Hızır Han kimdir?

Hz. Peygamber'in soyundan gelen bir aileye mensuptur; babası Melik Süleyman Tuğluklular'ın Mültan câgîrdârı idi. Çocukluğu bu şehirde geçmiş, babasının ölümünden sonra Tuğluklu Sultanı III. Muhammed (1390-1393) tarafından onun yerine tayin edilmiştir. Tuğluklu Veziri Mallu (İkbal Han) ve Diopâlpûr hâkimi Sâreng Han ile yaptığı mücadelede Mültan'daki câgîrini kaybetti (1396). Timur'un Hindistan seferi sırasında (1398) Mîvât'a kaçtı; fakat daha sonra onun hizmetine girdi. Tuğluklu sultanları Nusret Şah ile II. Mahmud'un saltanat mücadelelerinden faydalanan Hızır Han yöre halkını kendi tarafına çekti.
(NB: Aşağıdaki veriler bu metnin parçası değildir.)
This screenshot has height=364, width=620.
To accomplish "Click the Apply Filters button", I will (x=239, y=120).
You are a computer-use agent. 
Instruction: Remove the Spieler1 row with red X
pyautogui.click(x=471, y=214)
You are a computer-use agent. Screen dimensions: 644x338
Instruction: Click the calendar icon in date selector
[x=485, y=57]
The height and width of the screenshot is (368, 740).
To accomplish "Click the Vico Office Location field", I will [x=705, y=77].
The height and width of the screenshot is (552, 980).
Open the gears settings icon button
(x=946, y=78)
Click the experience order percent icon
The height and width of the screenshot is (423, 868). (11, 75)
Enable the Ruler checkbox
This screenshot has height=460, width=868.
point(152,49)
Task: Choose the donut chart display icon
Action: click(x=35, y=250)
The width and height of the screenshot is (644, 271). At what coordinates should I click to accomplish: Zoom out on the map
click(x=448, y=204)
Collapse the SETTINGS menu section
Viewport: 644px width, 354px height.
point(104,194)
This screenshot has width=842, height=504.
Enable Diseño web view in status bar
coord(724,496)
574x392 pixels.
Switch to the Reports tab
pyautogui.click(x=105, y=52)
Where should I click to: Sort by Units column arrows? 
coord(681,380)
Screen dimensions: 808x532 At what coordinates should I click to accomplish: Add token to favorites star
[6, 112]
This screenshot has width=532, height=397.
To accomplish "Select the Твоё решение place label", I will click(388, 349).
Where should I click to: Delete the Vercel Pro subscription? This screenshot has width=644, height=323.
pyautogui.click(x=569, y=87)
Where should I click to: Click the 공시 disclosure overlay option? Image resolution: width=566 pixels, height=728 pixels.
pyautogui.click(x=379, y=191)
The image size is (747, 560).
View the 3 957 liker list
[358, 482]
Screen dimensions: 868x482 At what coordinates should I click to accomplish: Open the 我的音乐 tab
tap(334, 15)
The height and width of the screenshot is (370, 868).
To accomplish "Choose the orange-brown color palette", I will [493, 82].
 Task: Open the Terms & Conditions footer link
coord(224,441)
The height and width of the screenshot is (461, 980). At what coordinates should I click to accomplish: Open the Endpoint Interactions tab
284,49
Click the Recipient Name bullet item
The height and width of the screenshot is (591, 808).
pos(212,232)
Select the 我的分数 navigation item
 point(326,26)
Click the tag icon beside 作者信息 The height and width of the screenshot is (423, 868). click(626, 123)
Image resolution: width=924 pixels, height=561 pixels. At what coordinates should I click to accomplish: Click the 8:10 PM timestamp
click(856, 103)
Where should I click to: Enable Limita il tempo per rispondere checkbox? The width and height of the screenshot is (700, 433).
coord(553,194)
Timur'un ayrılmasından sonra Tuğluklu Veziri Mallu tekrar ortaya çıkarak Hızır Han'ın arazisini istilâ etmek istediyse de başarılı olamadı. Akabinde Hızır Han karşı hücuma geçti ve kısa zamanda Mültan ve Diopâlpûr dışında Lahor ve Sind'i, arkasından da Delhi yolu üzerindeki kale ve kasabaları hâkimiyeti altına aldı. II. Mahmud ile veziri Mallu, Hızır Han'ın yayılma politikasına karşı koymak istediler; ancak başarılı olamadılar ve Mallu Mültan'ı tekrar istilâ etmeye çalışırken yenilip öldürüldü (1405). Daha sonra Hızır Han Delhi'de kendine taraftar kazanmaya çalıştı. Sultan Mahmud ölünce iktidar boşluğundan faydalanan Devlet Han Lûdî (1413-1414) yönetimi ele geçirdi. Fakat Delhi içerisinde taraftarları iyice artmış olan Mültan Valisi Hızır Han birkaç ay sonra muzaffer bir şekilde şehre girdi ve kendini Timurlular'ın vasalı ilân etti (28 Mayıs 1414). Böylece Delhi Sultanlığı'nda Seyyidler hânedanı dönemi başlamış oldu; tutuklanan Devlet Han Lûdî bir süre sonra öldürüldü.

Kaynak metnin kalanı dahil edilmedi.